I mean, besides the basic premise itself.
Every trailer that you’ve ever seen for Tag has tried to drill the fact that this is based off a true story into your mind.
Don’t believe it.
Yes, the fact that there was an article in the New Yorker about a group of grown men who have been playing tag for the past 20 some years of their life is indeed true — and is a remarkably interesting story at that.
For the past 27 years, Hoagie (Ed Helms), Bob (Jon), Chili (Jake Johnson) and Kevin (Hannibal Buress) have dedicated their entire lives to one goal. It’s not anything related to financials, family or some other normal hobby that any other grown man would have — they just want to tag their friend Jerry (Jeremy Renner).

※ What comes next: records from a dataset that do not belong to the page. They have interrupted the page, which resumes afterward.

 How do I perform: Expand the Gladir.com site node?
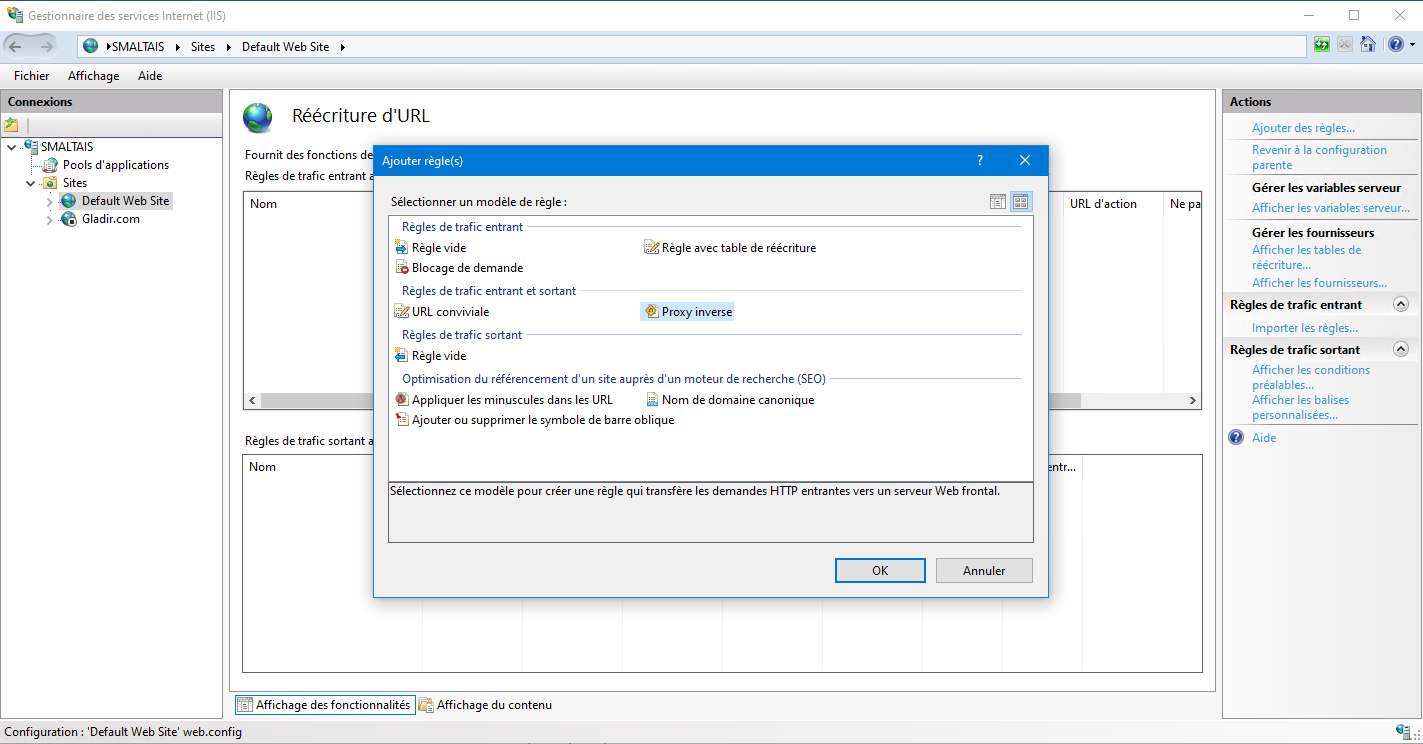50,220
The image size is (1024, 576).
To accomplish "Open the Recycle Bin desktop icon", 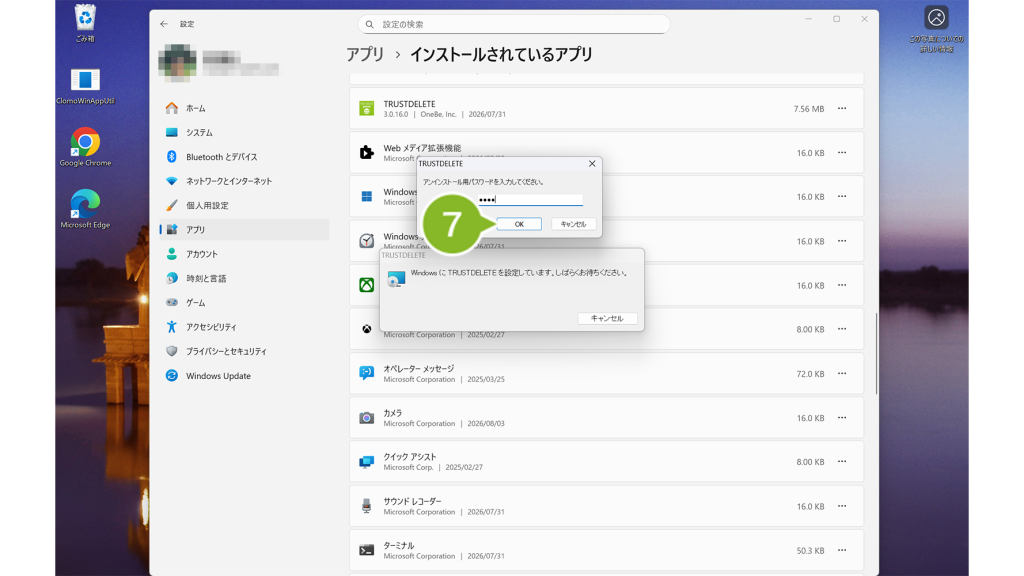I will click(85, 23).
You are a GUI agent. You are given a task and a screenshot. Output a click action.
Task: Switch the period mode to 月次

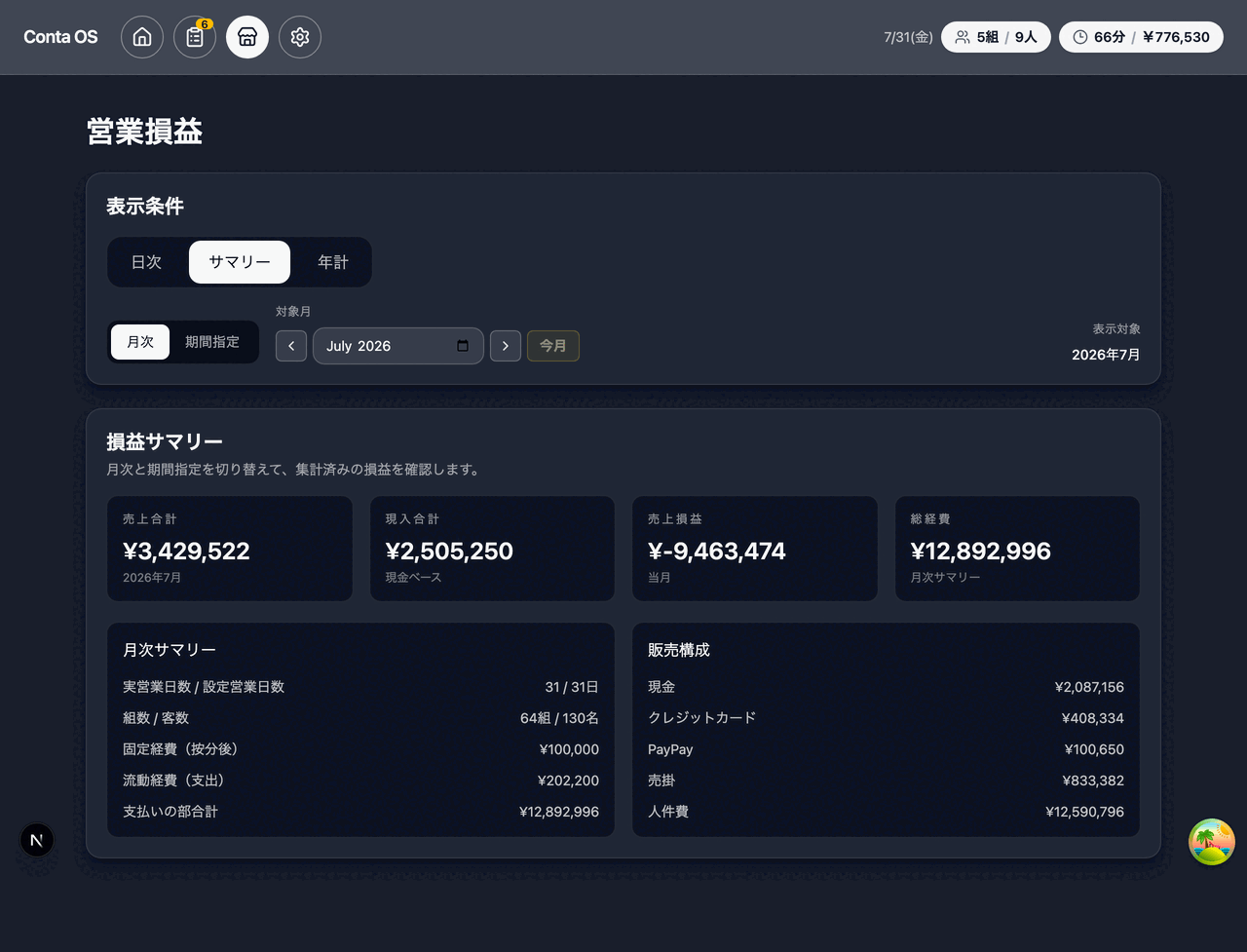[140, 342]
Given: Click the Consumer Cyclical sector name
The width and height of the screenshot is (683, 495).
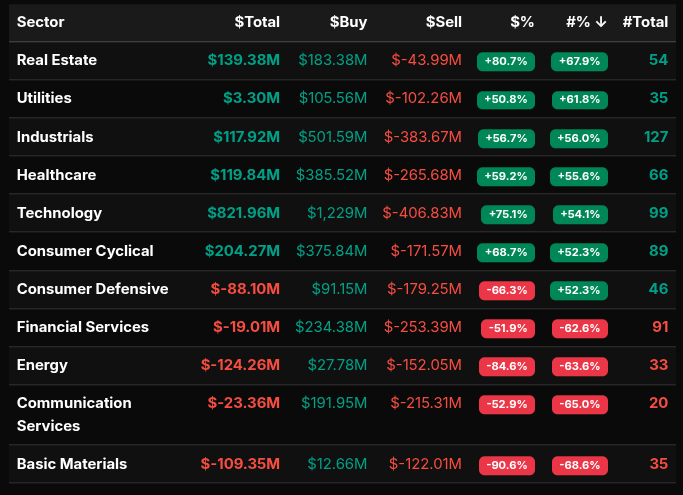Looking at the screenshot, I should tap(85, 251).
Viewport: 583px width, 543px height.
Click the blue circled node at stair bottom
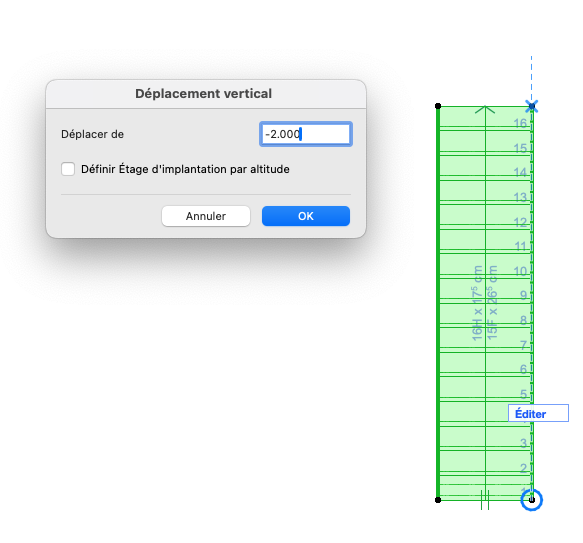point(532,500)
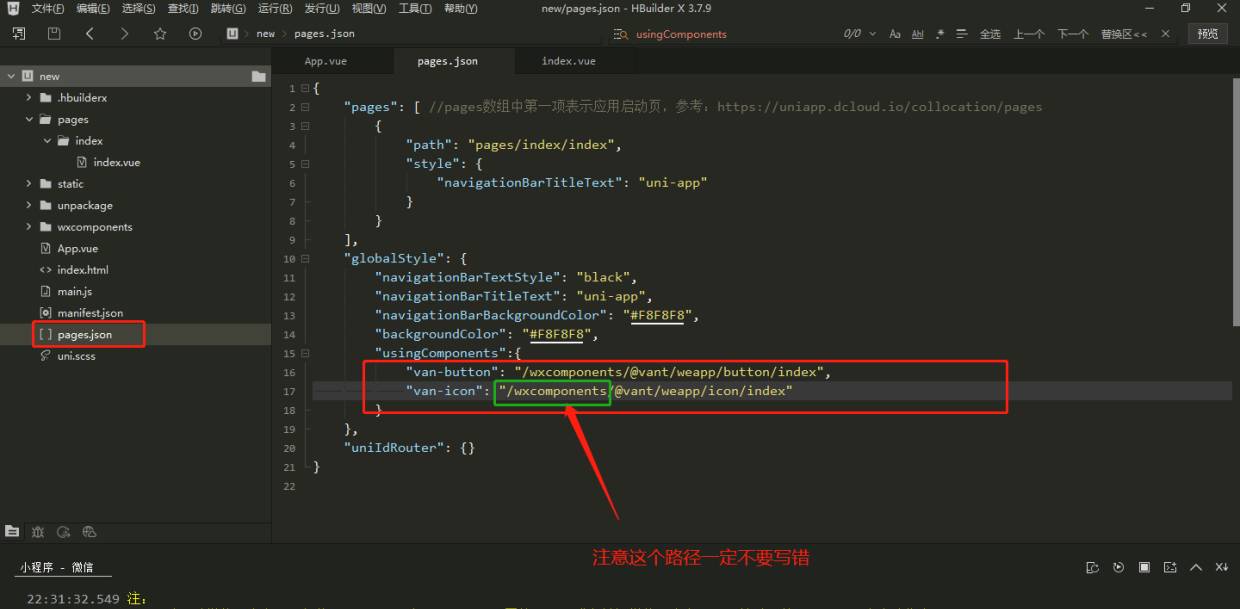Open the debug bug icon in sidebar bottom
The width and height of the screenshot is (1240, 609).
[x=38, y=532]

They’ve been trying to do it ever since they were 9 years old and began their sacred game of May.
For the entire month, the five of them put aside their entire lives for this game. Whoever is ‘it’ can show up at any time, unannounced, and then do whatever it takes to tag another player.
The last five years or so have been a little different. Given Jerry’s perfect record, the other four have made an alliance to team-up again him.

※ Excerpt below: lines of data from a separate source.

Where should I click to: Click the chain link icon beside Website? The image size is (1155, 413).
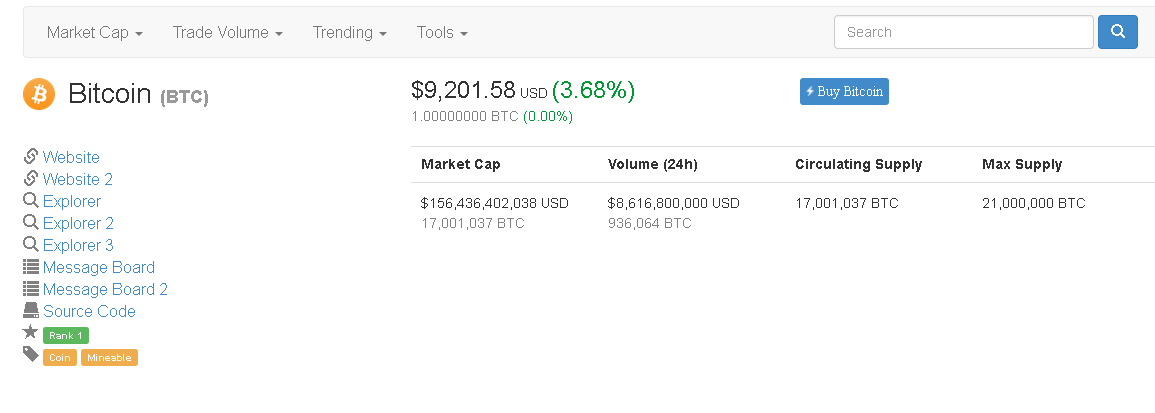pyautogui.click(x=31, y=157)
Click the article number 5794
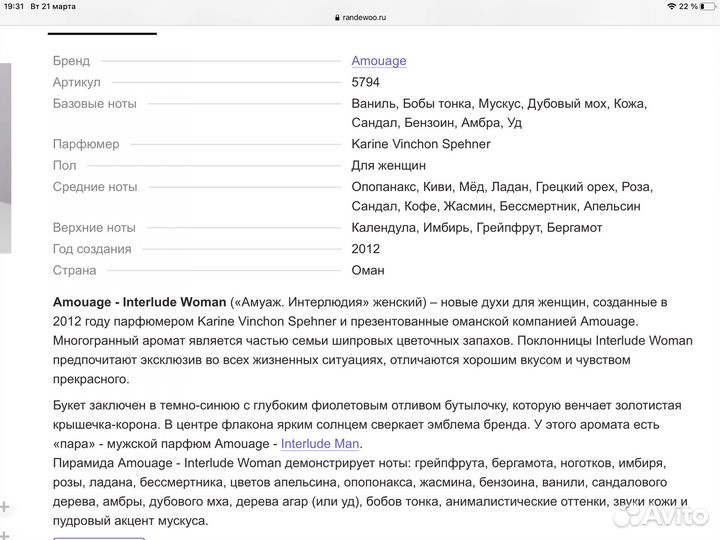This screenshot has height=540, width=720. coord(366,82)
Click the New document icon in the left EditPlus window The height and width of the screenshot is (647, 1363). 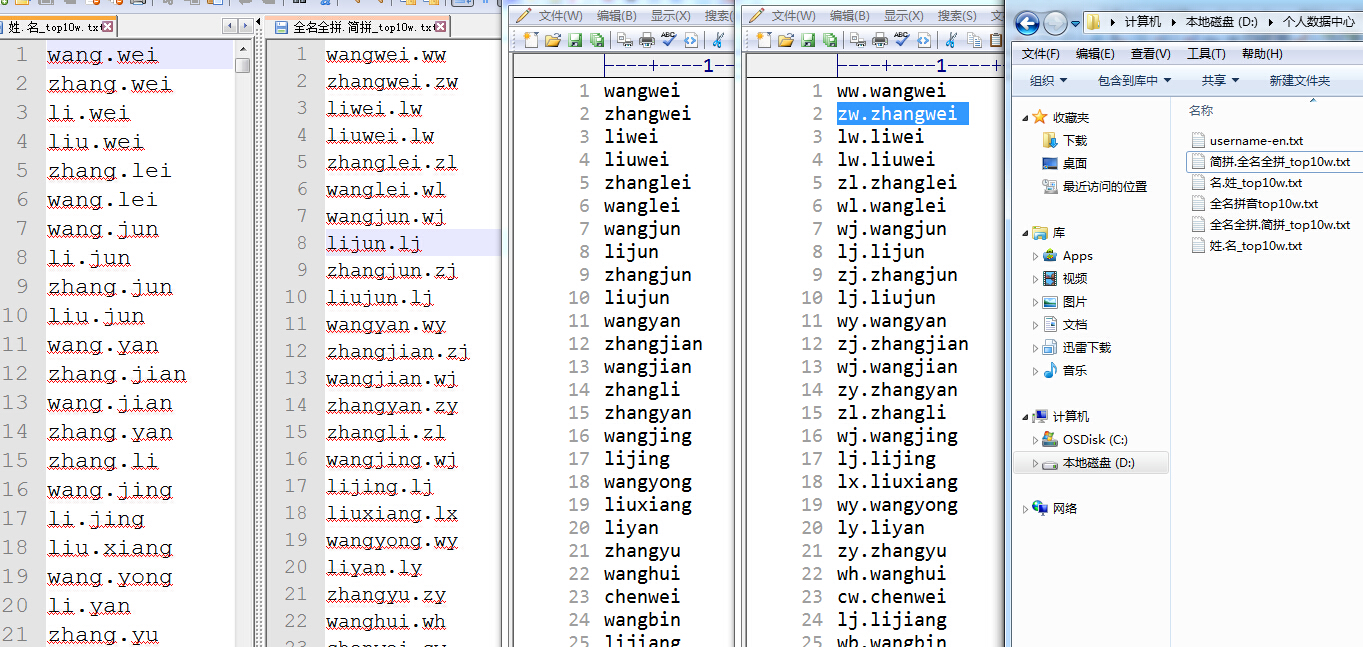coord(530,40)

That alliance hasn’t lead to much success, as Jerry, isn’t just your run-of-the-mill player. He gets super-intense and will do literally anything to escape whatever situation he’s put in — even if it means practically murdering his friends.

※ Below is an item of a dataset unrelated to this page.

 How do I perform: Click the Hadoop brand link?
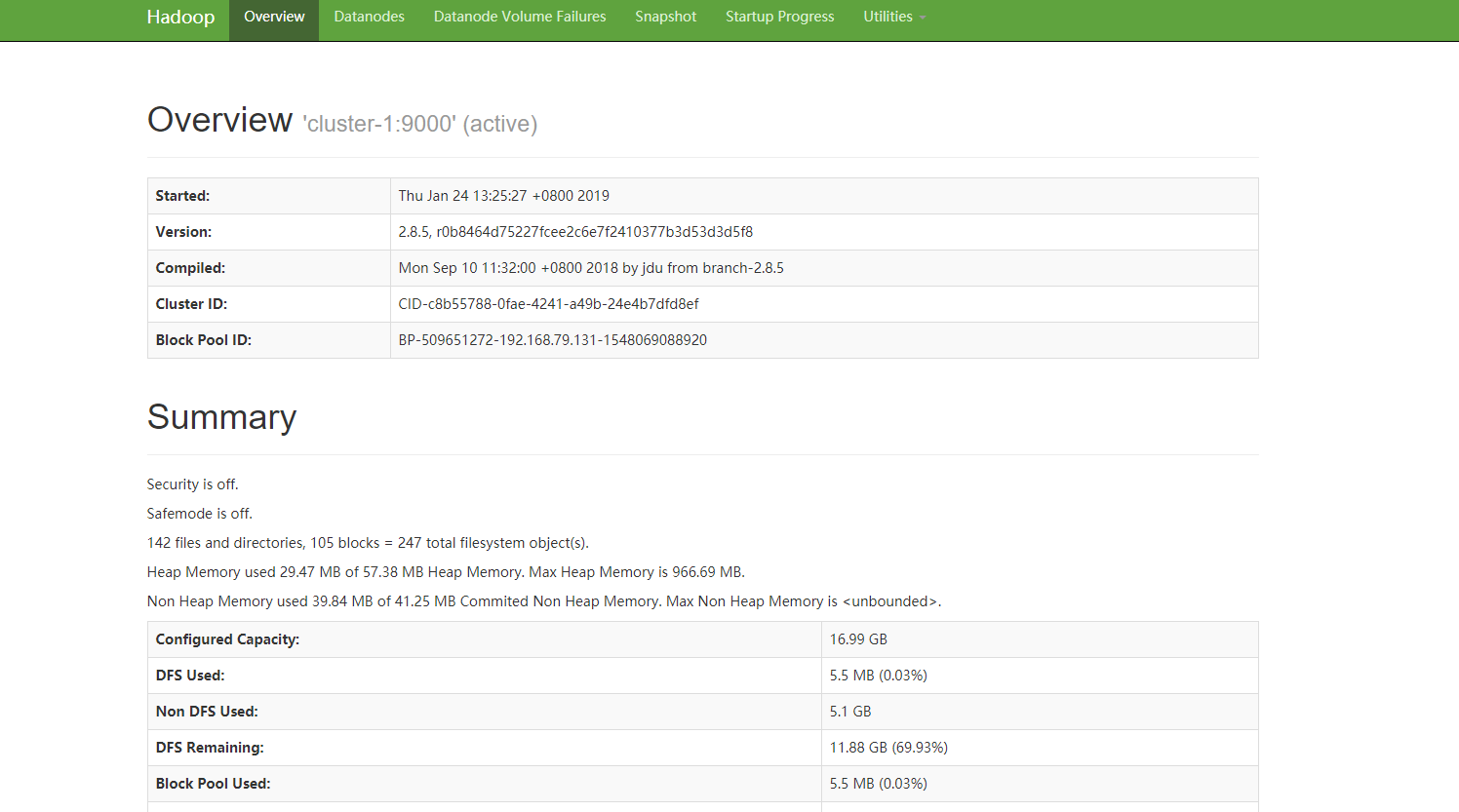(x=180, y=18)
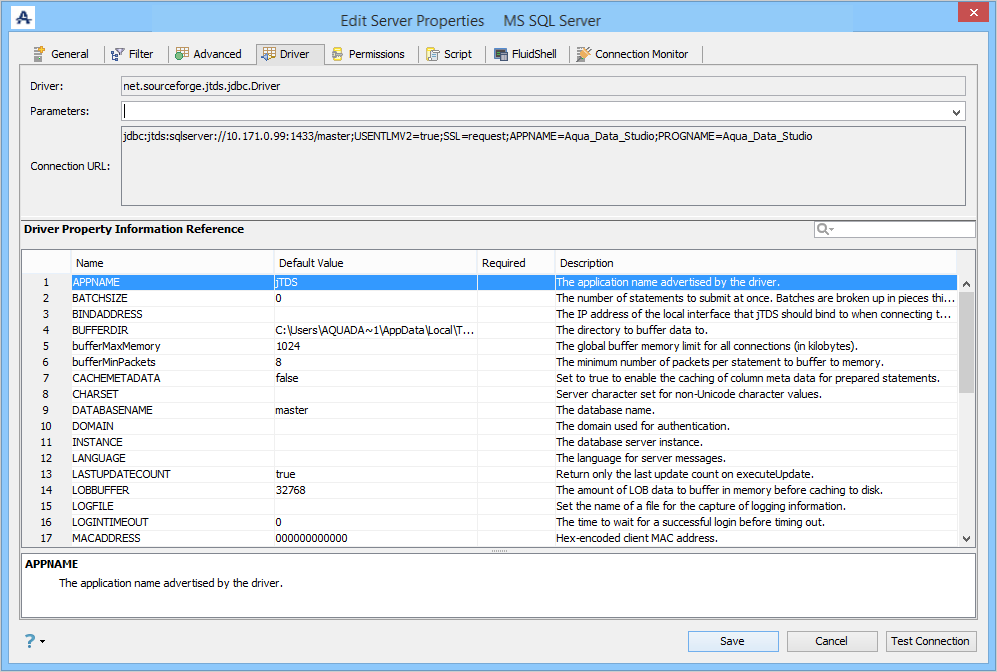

I mean, no one in the movie actually addresses the fact that Jerry almost murders the other four on multiple occasions, but he totally does. There’s one scene that takes place in the woods that would and definitely should result in four deaths. Luckily, this a light-hearted comedy so everyone survives it without a scratch on them.
This year, though, everything is different. Jerry’s on the brink of getting married and has already declared that he wants to retire at the end of the month. That means that the other four only have so many days left to tag him, or else it’s over for good.
So, things heat up quickly. During all of this, a reporter for the New Yorker — Rebecca Crosby (Annabelle Wallis) — decides she’s going to tag along (see what I did there?) and see if there’s a story that comes out of this.
I mean, we all know that a story does eventually come out of this, but that’s also not how reporting works. She’s assigned to one story and then decides to completely abandon it, on her own accord, to chase down another story that may or may not actually be accepted. Pretty sure that if the events in the movie played out like this in real life, she wouldn’t actually have a job.
That, however, is only like the seventh or eighth most unrealistic part about Tag. While this is heavily playing upon the fact that this is a true story, don’t walk into the theater expecting anything like that. Characters here basically have superpowers as they don’t hold back on the kinds of insane antics that they’ll get into.
That’s okay as long as you’re prepared for that and are willing to have fun with the premise. Because, on that, the general idea of Tag can be fun when it needs to be.
The script isn’t the smartest one I’ve ever seen, and also isn’t able to measure up to other comedies this year like Game Night or Blockers, but I appreciate the fact that there is actually a story here.
A lot of times, in comedies (especially studio ones), the directors will get together a large cast of funny people and then expect them to be able to come up with all the funny material by themselves. Just look at any Adam Sandler movie in the past ten years as an example — there isn’t any story, it’s just a bunch of forced improv that usually doesn’t land.
Tag at least has a story and a script that allows for certain character interactions and growth. I don’t necessarily think the movie hits these elements out of the park — all the messages about friendship and what that looks like when growing old are forced into the last ten minutes of the movie — but at least they’re there.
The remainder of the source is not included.